__What you should do__
Decide whether each statement agrees with the review of "Eight Below," answering yes or no and quoting the words of the review that settle it: (a) The review calls Frank Marshall one of Hollywood's most successful producers. (b) Jerry Shepard's struggle to bring the dogs home lasts fewer than 100 days. (c) The sled dogs are stranded in the Arctic.

__Text__
>> begin

Released: Feb 17, 2006

 

Reviewed by Sara Michelle Fetters

 

Frigid Eight Below a Disappointing Dog

There are times when watching a movie you realize the wrong person is making it. Some directors just fit certain genres better than others, know how to make a particular kind of picture like no one else can. Think Michael Mann and the crime melodrama, Martin Scoresese hitting the streets of New York, John Ford picking up a six-shooter or Akira Kurosawa lifting a samurai sword. Those filmmakers had a style that, while transferable to other genres, fit their signature ones like no one else’s.

Such is the feeling I got while watching Disney’s latest family adventure “Eight Below.” The saga of eight sled dogs inadvertently stranded and left to fend for themselves within the wilds of Antarctica, this is the kind of naturalistic story just made for a feature film. Vast vistas of frozen ice and snow, cute and cuddly animals fighting to stay alive facing the harshest winter on the face of the planet; with the right touch this sort of epic wouldn’t just be good it would be spectacular.

Unfortunately, that touch does not belong to director Frank Marshall. One of the most successful producers to ever work in Hollywood (his films with Steven Spielberg include “The Color Purple,” the “Indiana Jones” trilogy, “Gremlins,” “Hook,” “Empire of the Sun” and “The Back to the Future” trilogy), the man’s directing career hasn’t been nearly as storied. While “Arachnophobia” was good fun and “Alive” was brilliantly nerve-wracking, the filmmaker’s adaptation of Michael Crichton’s “Congo” was wretched and his handling of the Apollo 11 episode of the Emmy-winning “From the Earth to the Moon” was extraordinarily flat.

This newest feature showcases both sides of the director. “Eight Below” has moments of giddy exuberance recalling “Arachnophobia,” scenes of heart-wrenching survival like “Alive” and sequences of gruesome unheard of awfulness like “Congo.” There are long bits of inert staginess recalling his episode of the HBO miniseries and moments of surrealistically sublime beauty obviously inspired by Marshall’s time spent with Spielberg. Through all the highs and lows there are two constants: The story of the dogs survival in the wilderness inspires while the 150-plus day struggle of their handler Jerry Shepard (Paul Walker) to bring them home is an unmitigated bore.

>> end

__Provided material__
>> begin

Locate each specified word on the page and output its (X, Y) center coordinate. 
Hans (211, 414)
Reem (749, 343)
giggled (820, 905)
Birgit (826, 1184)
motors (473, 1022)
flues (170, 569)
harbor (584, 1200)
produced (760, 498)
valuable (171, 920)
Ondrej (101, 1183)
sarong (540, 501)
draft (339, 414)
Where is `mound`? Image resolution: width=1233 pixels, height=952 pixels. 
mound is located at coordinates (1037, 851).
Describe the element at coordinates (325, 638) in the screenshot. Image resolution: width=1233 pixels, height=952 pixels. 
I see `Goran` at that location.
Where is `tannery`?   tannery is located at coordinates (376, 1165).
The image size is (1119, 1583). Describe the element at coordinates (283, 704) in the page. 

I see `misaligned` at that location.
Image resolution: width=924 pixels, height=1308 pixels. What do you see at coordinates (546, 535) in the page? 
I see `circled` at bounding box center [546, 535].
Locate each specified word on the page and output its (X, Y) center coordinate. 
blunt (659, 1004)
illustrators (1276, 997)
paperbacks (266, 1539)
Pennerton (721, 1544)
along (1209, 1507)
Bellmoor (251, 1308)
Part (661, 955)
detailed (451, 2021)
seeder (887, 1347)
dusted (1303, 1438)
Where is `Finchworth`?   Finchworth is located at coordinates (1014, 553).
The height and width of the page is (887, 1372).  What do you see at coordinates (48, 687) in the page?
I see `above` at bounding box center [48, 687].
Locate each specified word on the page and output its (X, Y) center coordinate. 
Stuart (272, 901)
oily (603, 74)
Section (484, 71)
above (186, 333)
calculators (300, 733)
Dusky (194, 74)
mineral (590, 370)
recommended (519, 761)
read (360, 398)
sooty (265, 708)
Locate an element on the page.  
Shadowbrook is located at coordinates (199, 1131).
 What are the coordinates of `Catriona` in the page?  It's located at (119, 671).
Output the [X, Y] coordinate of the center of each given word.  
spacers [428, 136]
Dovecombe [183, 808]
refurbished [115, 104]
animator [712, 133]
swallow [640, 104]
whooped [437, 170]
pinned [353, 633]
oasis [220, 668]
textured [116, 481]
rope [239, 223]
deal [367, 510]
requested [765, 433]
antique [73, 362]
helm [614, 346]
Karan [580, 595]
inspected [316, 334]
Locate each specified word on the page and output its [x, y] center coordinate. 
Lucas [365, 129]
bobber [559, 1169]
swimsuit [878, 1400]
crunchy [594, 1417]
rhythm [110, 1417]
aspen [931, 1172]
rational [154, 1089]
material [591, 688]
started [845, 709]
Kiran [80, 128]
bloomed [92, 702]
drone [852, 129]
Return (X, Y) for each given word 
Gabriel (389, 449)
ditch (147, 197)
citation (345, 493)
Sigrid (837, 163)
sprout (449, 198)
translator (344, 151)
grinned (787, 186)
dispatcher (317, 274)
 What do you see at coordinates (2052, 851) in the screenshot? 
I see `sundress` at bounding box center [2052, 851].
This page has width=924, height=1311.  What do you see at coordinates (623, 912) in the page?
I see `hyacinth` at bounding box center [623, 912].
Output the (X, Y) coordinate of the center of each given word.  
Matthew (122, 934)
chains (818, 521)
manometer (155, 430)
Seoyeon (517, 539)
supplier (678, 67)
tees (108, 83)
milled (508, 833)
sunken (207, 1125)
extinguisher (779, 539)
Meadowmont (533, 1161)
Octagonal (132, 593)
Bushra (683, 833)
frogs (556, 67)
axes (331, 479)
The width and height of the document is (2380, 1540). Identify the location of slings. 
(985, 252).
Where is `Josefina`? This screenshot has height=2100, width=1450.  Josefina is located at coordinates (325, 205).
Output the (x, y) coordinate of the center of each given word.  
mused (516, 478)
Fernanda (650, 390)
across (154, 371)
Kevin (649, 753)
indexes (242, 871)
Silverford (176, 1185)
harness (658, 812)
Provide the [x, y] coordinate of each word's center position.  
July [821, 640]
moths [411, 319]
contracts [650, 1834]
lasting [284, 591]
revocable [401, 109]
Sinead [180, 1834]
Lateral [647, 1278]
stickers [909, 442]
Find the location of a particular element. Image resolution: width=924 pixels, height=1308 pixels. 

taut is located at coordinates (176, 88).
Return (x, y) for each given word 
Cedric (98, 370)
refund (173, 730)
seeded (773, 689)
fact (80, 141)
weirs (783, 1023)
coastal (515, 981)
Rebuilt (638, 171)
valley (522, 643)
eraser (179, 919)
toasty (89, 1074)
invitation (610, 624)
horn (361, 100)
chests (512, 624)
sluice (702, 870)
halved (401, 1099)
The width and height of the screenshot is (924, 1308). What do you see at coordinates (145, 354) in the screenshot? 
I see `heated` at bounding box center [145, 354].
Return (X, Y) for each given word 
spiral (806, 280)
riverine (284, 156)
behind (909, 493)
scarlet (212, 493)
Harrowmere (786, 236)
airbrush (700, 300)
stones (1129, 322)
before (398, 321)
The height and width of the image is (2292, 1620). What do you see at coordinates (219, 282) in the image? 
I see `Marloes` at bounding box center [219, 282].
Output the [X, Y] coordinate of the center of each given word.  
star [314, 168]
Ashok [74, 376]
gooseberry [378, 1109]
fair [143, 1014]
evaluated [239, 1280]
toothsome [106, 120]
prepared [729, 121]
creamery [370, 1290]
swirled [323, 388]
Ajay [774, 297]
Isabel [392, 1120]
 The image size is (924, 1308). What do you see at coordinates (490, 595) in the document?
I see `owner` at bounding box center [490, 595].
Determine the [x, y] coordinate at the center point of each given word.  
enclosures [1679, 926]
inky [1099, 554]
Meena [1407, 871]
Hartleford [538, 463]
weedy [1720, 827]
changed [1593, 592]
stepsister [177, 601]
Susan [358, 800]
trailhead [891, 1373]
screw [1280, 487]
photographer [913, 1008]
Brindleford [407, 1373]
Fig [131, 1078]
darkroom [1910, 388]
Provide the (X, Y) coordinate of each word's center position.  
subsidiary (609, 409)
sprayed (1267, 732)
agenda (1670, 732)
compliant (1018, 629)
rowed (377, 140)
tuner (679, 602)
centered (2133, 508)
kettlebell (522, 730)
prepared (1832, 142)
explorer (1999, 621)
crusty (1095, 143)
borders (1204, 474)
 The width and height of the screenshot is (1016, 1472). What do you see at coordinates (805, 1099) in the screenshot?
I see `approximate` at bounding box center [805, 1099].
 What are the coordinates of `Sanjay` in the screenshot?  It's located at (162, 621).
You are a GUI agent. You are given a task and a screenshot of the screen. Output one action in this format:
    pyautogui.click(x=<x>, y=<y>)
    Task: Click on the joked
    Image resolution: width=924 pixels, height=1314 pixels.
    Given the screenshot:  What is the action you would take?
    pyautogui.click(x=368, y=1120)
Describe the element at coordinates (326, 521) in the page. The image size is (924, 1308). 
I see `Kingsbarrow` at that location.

>> end

__Task result__
(a) Yes: "One of the most successful producers to ever work in Hollywood"
(b) No: "the 150-plus day struggle of their handler Jerry Shepard"
(c) No: "left to fend for themselves within the wilds of Antarctica"